Items listed in a dataset:
╭──
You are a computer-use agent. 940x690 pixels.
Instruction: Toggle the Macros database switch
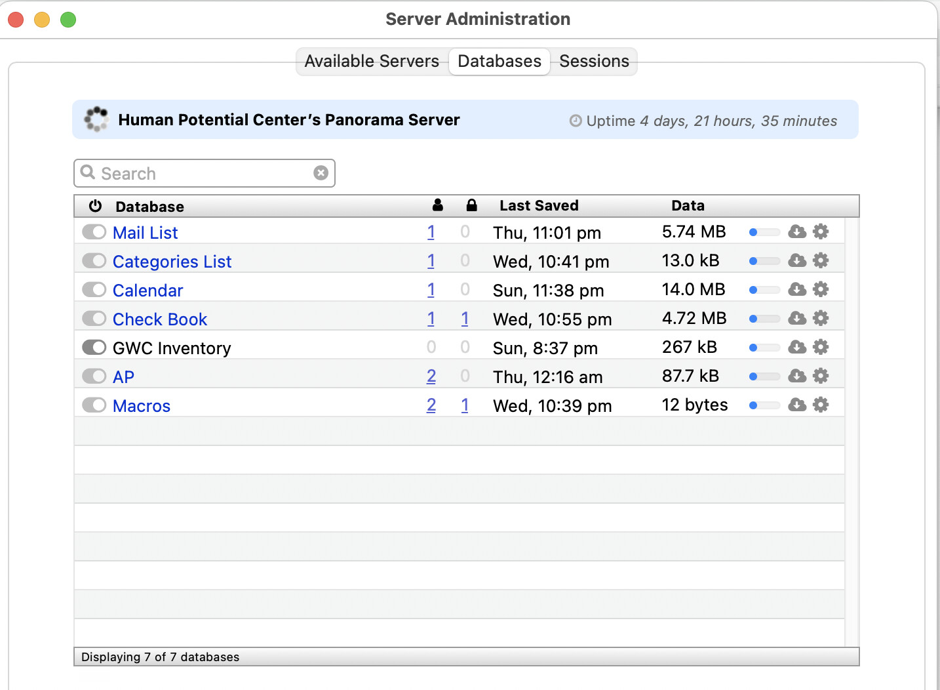point(94,405)
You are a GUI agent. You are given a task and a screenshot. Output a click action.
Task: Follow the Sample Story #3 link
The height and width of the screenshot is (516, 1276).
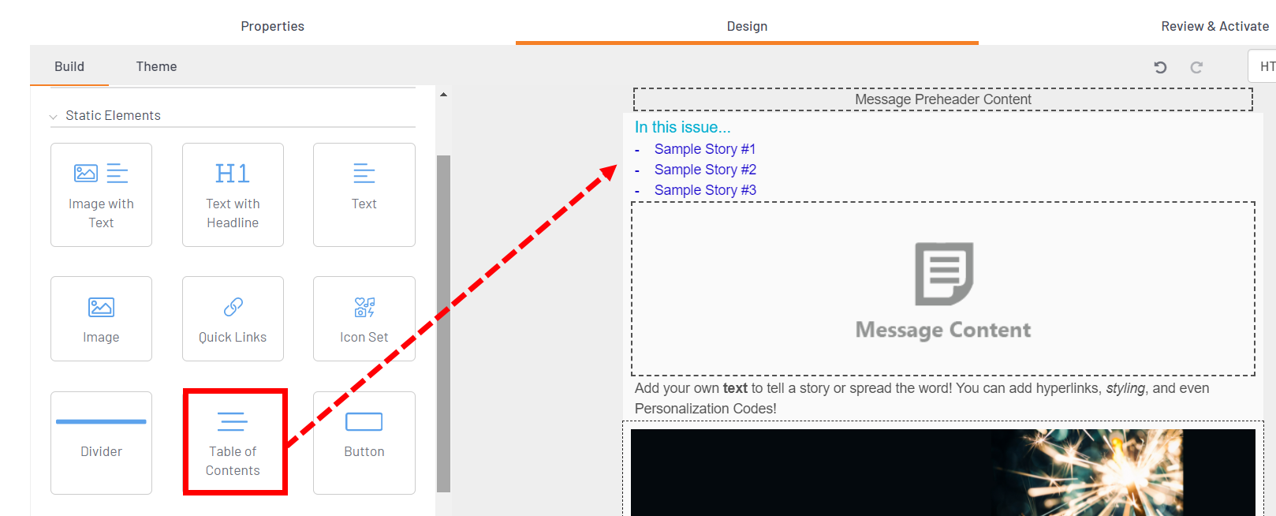[x=704, y=190]
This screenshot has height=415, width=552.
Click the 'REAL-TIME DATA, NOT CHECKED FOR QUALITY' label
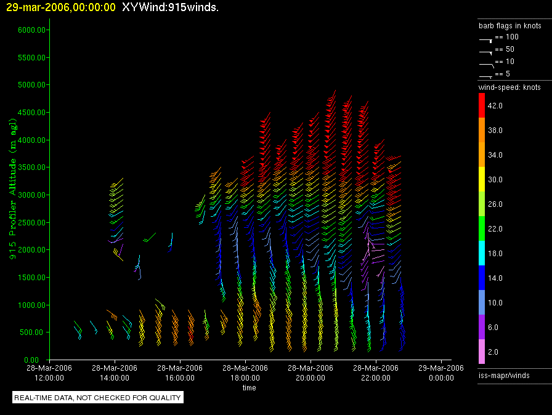(98, 398)
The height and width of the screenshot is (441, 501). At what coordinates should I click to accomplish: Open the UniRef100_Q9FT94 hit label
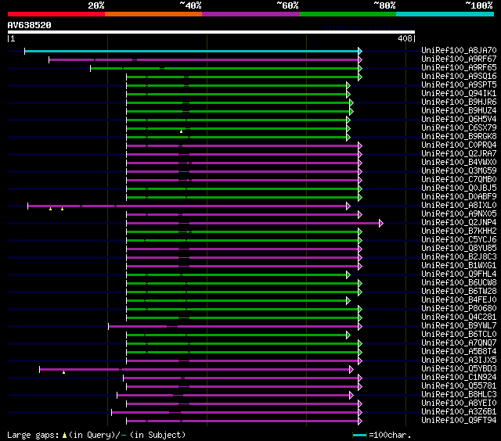458,421
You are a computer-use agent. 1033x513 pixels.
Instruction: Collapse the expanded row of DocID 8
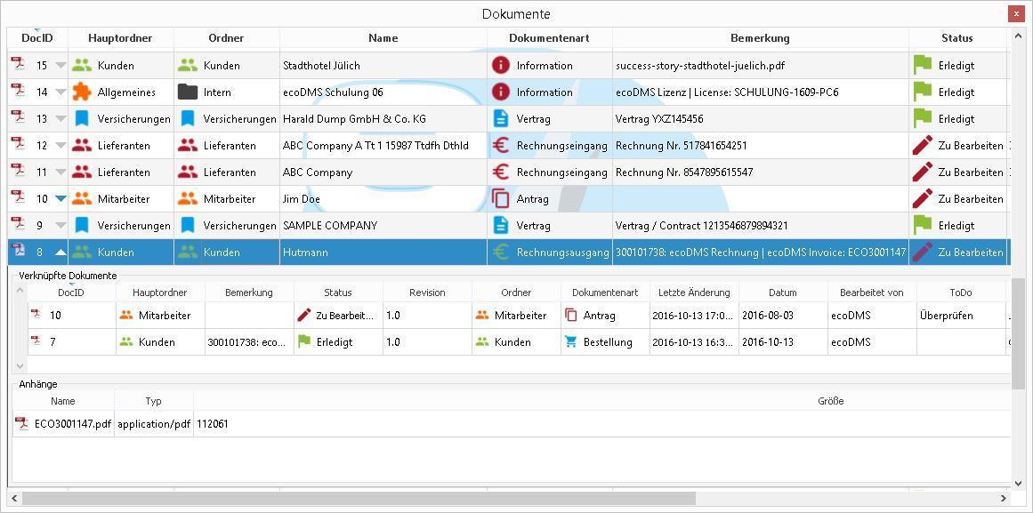click(61, 252)
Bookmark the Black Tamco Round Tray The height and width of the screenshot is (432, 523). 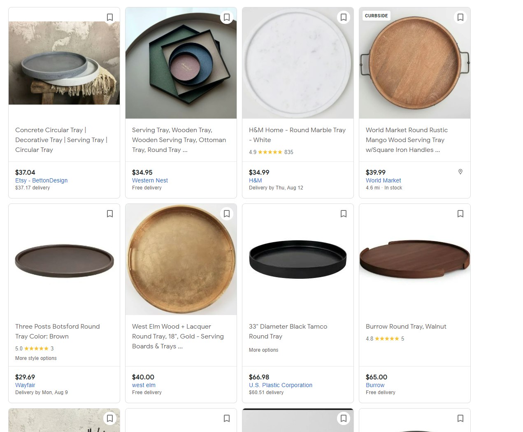(344, 214)
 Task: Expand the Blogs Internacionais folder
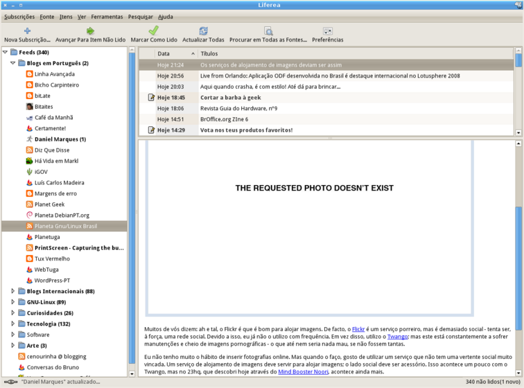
╰──
Activity: Show every line in the entries where the string "pixels" occurs.

Final answer:
You are a computer-use agent. 940x690 pixels.
You are a computer-use agent. 1033x513 pixels.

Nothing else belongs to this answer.